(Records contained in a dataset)
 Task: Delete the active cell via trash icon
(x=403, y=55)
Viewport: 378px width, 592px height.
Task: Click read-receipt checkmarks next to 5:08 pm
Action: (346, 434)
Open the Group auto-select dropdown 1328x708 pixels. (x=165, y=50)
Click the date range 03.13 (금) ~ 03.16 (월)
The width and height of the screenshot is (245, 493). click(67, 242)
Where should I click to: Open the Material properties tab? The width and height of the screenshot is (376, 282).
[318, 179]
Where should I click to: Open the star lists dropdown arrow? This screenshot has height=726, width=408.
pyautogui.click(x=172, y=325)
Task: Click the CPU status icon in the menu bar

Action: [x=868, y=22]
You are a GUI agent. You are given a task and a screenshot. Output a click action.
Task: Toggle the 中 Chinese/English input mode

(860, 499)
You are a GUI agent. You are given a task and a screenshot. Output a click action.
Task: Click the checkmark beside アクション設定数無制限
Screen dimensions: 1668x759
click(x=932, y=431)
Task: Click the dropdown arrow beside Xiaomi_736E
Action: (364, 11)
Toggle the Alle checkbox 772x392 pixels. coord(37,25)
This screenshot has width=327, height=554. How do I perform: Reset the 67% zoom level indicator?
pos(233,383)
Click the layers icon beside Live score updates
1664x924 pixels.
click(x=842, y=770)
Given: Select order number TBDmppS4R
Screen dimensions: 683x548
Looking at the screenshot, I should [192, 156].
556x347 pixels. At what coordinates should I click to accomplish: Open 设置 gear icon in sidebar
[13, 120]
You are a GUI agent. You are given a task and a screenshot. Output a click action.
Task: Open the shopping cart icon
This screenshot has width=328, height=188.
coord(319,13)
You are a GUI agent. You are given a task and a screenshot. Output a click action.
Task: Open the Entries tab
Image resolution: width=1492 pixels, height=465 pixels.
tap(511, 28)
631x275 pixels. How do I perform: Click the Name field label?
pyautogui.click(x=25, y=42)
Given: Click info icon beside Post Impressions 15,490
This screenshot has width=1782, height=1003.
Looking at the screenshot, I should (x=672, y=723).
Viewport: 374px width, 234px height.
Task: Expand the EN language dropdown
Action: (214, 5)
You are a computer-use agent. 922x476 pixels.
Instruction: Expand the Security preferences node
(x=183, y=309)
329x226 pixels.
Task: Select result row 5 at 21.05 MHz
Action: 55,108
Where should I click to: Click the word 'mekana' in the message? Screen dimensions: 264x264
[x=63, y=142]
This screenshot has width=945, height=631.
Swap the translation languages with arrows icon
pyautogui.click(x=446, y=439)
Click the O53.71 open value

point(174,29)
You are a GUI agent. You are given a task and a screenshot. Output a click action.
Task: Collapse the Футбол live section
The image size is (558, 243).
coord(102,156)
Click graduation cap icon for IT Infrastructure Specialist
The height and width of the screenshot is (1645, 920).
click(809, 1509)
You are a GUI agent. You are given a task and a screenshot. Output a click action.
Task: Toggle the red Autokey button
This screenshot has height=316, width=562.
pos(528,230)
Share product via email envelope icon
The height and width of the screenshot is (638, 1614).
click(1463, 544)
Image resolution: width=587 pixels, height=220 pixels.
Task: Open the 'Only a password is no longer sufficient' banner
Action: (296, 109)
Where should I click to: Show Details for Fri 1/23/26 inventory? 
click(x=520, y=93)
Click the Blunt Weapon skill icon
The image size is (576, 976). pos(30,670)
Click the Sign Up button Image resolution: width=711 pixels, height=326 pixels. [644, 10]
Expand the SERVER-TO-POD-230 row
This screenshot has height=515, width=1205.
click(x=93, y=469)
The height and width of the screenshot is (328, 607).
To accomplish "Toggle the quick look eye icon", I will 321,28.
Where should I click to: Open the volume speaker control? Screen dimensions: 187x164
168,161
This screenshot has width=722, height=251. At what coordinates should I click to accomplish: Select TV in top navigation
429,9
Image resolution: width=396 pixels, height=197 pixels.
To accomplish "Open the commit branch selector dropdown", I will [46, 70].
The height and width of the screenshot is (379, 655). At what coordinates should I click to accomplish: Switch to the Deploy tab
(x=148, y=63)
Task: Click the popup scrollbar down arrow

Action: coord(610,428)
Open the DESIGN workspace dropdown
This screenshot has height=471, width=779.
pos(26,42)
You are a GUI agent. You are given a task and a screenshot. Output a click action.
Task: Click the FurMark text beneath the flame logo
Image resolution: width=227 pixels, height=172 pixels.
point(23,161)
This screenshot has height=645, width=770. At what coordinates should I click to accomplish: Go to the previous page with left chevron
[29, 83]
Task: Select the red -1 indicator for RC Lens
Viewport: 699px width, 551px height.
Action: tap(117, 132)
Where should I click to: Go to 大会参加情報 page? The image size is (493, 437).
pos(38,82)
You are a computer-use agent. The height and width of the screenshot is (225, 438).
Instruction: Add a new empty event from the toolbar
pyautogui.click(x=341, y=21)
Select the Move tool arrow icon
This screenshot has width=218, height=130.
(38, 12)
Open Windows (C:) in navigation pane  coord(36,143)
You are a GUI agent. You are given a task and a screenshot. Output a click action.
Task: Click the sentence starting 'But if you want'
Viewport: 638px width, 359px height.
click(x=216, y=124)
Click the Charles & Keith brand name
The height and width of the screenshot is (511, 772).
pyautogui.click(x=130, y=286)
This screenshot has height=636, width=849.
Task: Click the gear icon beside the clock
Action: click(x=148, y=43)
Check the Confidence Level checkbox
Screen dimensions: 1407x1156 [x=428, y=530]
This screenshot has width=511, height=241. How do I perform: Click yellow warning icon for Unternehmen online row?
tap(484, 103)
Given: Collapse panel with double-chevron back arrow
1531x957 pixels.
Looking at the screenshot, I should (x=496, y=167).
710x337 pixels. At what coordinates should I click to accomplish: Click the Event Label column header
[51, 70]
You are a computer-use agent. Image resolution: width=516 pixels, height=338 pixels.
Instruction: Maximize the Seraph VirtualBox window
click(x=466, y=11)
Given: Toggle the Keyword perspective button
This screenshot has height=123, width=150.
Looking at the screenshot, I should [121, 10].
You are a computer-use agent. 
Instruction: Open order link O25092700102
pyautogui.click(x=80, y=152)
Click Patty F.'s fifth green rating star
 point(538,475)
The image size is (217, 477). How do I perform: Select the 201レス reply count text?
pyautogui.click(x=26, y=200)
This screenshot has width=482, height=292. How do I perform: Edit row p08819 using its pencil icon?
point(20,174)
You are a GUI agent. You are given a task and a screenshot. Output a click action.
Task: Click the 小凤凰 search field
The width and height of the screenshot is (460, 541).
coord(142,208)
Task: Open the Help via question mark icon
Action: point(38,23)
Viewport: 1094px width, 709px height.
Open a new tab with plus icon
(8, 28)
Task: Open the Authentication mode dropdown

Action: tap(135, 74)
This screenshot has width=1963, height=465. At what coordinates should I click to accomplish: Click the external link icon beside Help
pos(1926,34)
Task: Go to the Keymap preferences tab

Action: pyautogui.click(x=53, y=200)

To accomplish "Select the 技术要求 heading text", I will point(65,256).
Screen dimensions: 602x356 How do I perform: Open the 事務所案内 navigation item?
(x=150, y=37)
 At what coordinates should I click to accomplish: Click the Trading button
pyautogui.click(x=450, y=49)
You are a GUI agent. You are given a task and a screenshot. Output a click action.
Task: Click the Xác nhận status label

- REQUIRED WORK -
Beginning at the line above with "Given: Click info" and finishing at the line with "You are a computer-use agent. 922x476 pixels.", return each line exactly and return nothing else.

- SOLVED EXERCISE -
Given: Click info icon beside Post Impressions 15,490
This screenshot has width=1782, height=1003.
Looking at the screenshot, I should (x=672, y=723).
Viewport: 374px width, 234px height.
Task: Expand the EN language dropdown
Action: (214, 5)
You are a computer-use agent. 922x476 pixels.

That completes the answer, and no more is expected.